It has become downright predictable.  Every time a poll is published showing former New York Mayor Rudy Giuliani leading the field of GOP candidates for 2008, the response from pundits is the same:  Voters don't know him yet.  They don't know he's pro-choice, pro-gay rights, pro-gun control.  Since when was America's Mayor cloaked in anonymity?

Rudy Giuliani has been in the public eye since his much publicized war with the New York crime bosses in the 1980's.  During his two terms at the helm of America's largest city, he was one of the nation's best known political figures, and hardly a news story could be done on him without mention of the presumed contradiction of his liberal social views with his membership in the Republican Party. 

Voters don't know his positions yet?  Are you kidding me?  The media spent eight years wondering aloud how such a socially liberal politician could be a member of the Republican Party.  They're the one's who've made his opinions so universally known!
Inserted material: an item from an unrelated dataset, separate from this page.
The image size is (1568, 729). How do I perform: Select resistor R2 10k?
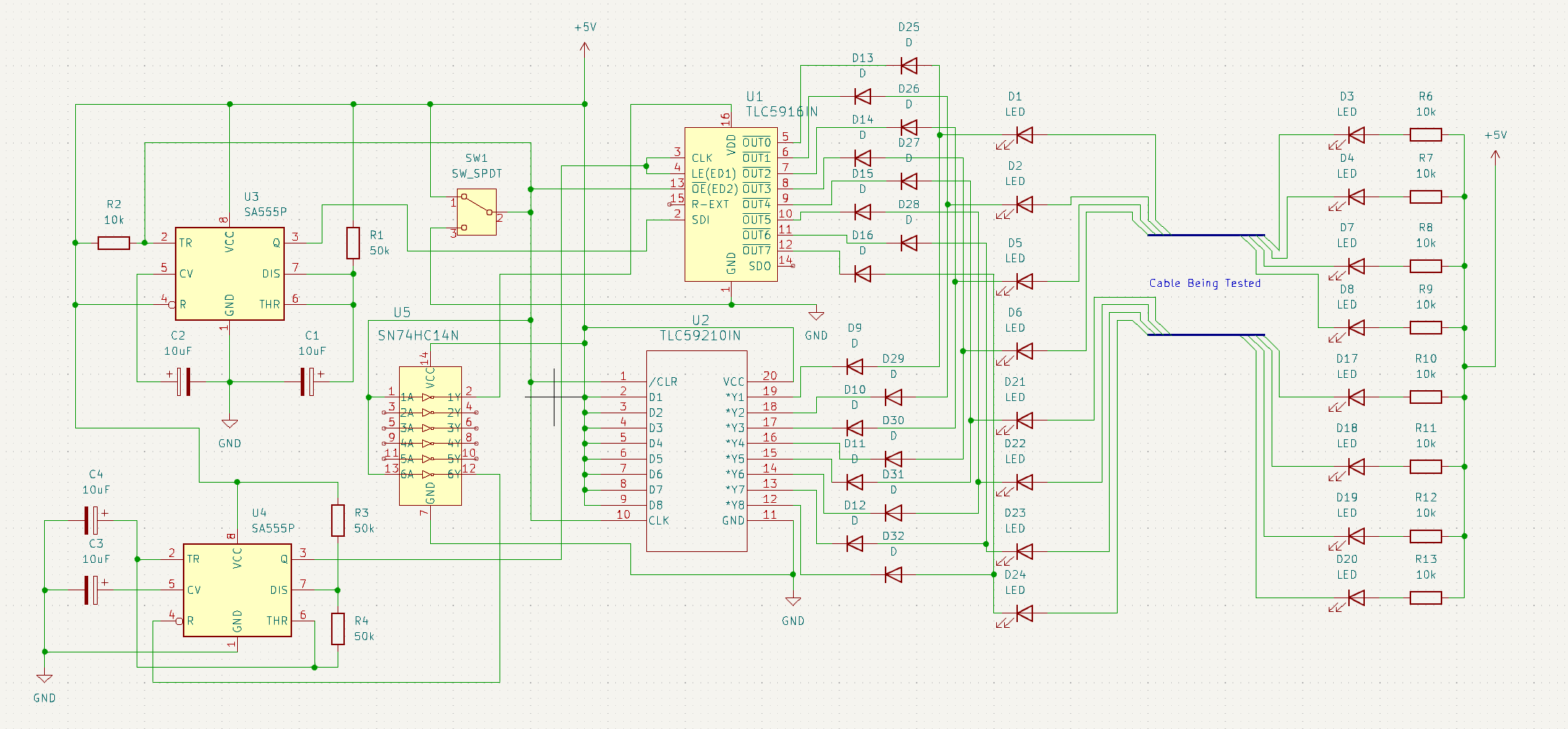[113, 243]
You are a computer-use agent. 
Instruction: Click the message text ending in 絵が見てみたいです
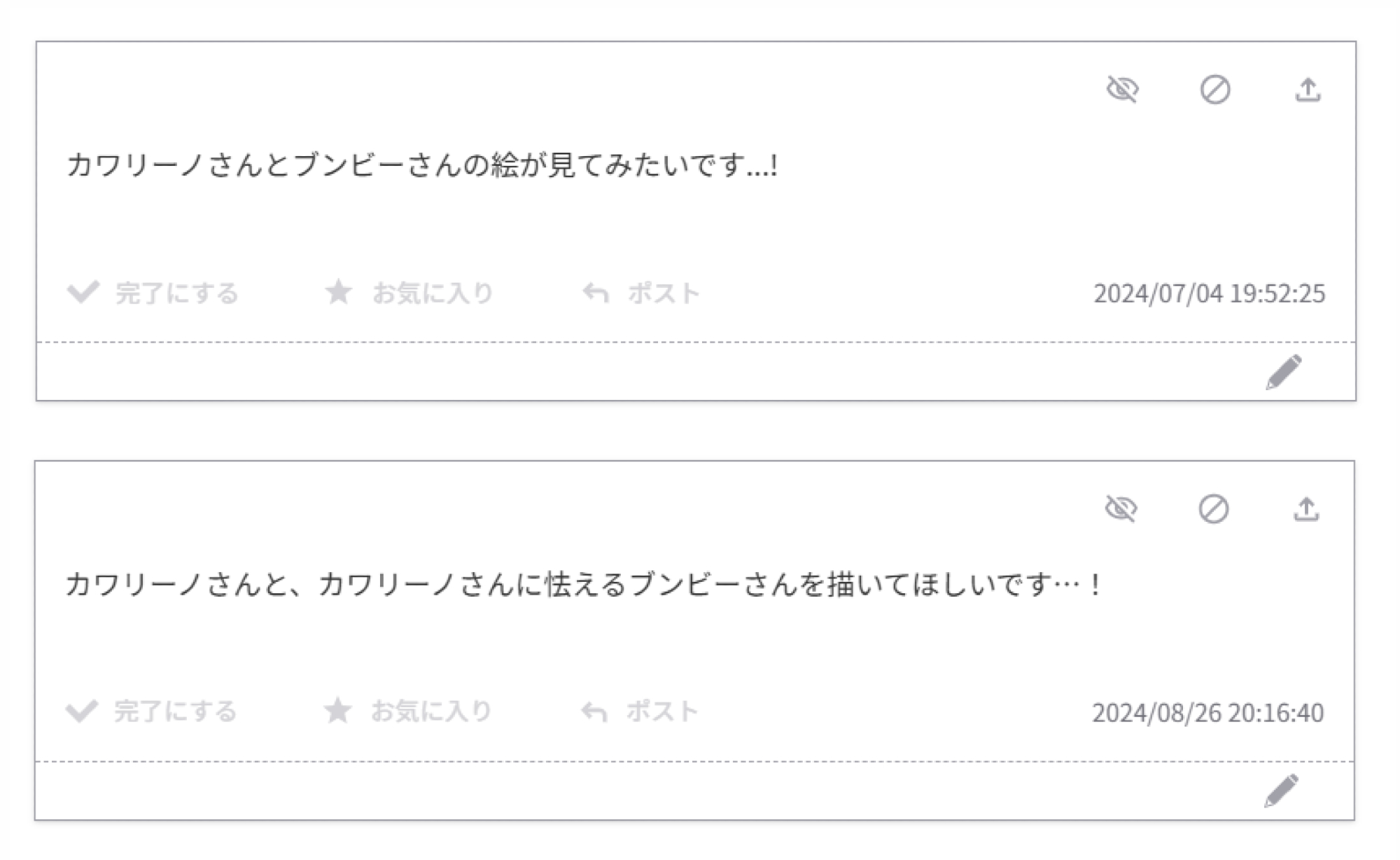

Rudy Giuliani's social views put him at odds with many Republican primary voters.  That much is certain.  What is also certain is that the global war on terror is a fight for our very survival and is a war that will outlast the current President, and likely a few more Presidents to come.  In Giuliani we have a man who was at ground zero of the opening volley in this war.  It was he who managed the city of New York's response to the 9/11 attacks and it was he who gave back a charitable contribution to the Saudis when their representative blamed the attack on America's support for Israel.  His resolve and his mettle have already been tested, and if public opinion polls are any indication, Americans like what they have seen.

The War on Terror has only just begun.  If national security remains the top issue in 2008 as it was in 2004, a Giuliani candidacy is to be underestimated only at his opponents' political peril.